In an era of questionable retro-pop taste (to put it politely), it’s tough to imagine that some of the most heartfelt and danceable music of the ’70s is coming back with a vengeance. No, artists like Sharon Jones and Raphael Saadiq aren’t selling out arenas, the revivalist soul movement is going full steam ahead and this year one of the biggest hits at SXSW — the music industry’s biggest conference — was an up and coming band from Chicago that fits loosely into the same category.

“SXSW ended up being exactly what I wished it was going to be,” said singer JC Brooks of JC Brooks and The Uptown Sound, in a recent interview with The Marquee on the heels of playing 11 shows in four days at the festival. “We ended up getting to open for two of my favorite artists. The first was when we got bumped up to do the Google and YouTube rooftop party and we got to open for The Gossip! Then later on, at one of the day parties, we performed right before Nikka Costa, who I’ve loved for a long time.”

These slots during SXSW surely exposed Brooks and his band to a wide variety of industry folks who may have only been familiar with the group’s breakout cover of Wilco’s “I Am Trying To Break Your Heart.” While that song is a great introduction to the retro soul sound the band is capable of, it only brushes the surface of their depth as a band. “In early 2007 our guitarist, Bill [Bungeroth], put an ad out on Craigslist seeking to form a band that made ‘aggressive dance music,’” Brooks remembered. “He was listening to a lot of soul music at the time, so that was one of the first things we started exploring. But as we started working together more we saw that sticking to pure soul was a little limiting, because there are a lot of other people doing that strict revivalist soul thing, and also because we had a lot more influences that we wanted to explore.”
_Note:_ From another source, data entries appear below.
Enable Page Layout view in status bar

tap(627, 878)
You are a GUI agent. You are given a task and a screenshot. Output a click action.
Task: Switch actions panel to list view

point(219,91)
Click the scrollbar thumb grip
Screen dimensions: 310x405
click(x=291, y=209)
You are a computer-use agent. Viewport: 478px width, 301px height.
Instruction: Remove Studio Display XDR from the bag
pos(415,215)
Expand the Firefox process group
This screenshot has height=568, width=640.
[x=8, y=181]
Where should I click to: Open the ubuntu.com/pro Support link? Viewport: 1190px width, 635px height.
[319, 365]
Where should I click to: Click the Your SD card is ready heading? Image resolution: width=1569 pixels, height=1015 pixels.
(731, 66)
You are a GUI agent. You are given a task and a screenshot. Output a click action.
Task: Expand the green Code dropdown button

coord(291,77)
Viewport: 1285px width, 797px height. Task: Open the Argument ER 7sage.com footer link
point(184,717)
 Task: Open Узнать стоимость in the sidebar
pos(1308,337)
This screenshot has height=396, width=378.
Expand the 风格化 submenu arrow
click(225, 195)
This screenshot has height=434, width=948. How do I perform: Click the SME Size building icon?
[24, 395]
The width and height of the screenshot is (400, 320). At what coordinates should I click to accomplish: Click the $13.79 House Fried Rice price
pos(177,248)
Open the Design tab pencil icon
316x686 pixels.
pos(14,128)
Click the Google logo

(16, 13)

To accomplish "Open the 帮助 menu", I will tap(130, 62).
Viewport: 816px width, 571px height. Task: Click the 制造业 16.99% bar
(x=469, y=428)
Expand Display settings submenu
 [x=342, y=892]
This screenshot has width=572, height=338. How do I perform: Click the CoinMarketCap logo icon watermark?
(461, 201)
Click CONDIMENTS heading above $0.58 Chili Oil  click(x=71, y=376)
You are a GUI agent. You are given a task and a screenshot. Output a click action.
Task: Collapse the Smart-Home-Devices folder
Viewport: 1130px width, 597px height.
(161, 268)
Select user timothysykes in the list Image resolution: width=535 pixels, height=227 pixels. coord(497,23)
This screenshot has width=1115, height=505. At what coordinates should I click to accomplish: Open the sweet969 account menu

The result is what Brooks and his bandmates describe as “post-punk soul,” and it’s a sound that is just as at home in a swanky soul club as it is in a dirty little rock club. Why? Because it’s got energy, it’s got passion, and while it’s got soul, it’s not all smooth and buttoned-up around the edges. It’s a little rough, it’s a little gritty, but it connects and Brooks isn’t afraid to switch up the setlist a bit based on the crowd he sees in the room. “We’ll get together before we are supposed to hit the stage and say, ‘All right this looks like it’s going to more of an indie crowd than a soul crowd and maybe we should trade out ‘To Love Someone’ for ‘Baltimore,’ or something like that,” he said.

Taking into account those kinds of decisions, this spring The Uptown Sound is touring without a horn section despite their records being punctuated with horns in all the right places. While some fans may think this will take away from the band’s sound, Brooks is confident that it has been a good thing for his group. “It’s been cool for us and I think it has helped to spur our growth. You see, we don’t want to get stuck as just a soul band because we do so much more than that,” he explained. “Because of the visual construct of the band — we wear suits, there is that black guy out in front, etcetera — people tend to look at us and see soul music no matter what we do. Not having the horns is helping us to reach new audiences because we can alter the direction of what people are expecting from us.”

For fans expecting the horns, the smooth talking Brooks has an answer for that one, too. “We have altered the arrangements a bit and sometimes the horn lines, or the space that the horns would have been filling, is covered by comping on the keyboard, or sometimes it’s by the guitar, or sometimes it’s up to me to interject a little bit more whether it be singing or speaking,” he said.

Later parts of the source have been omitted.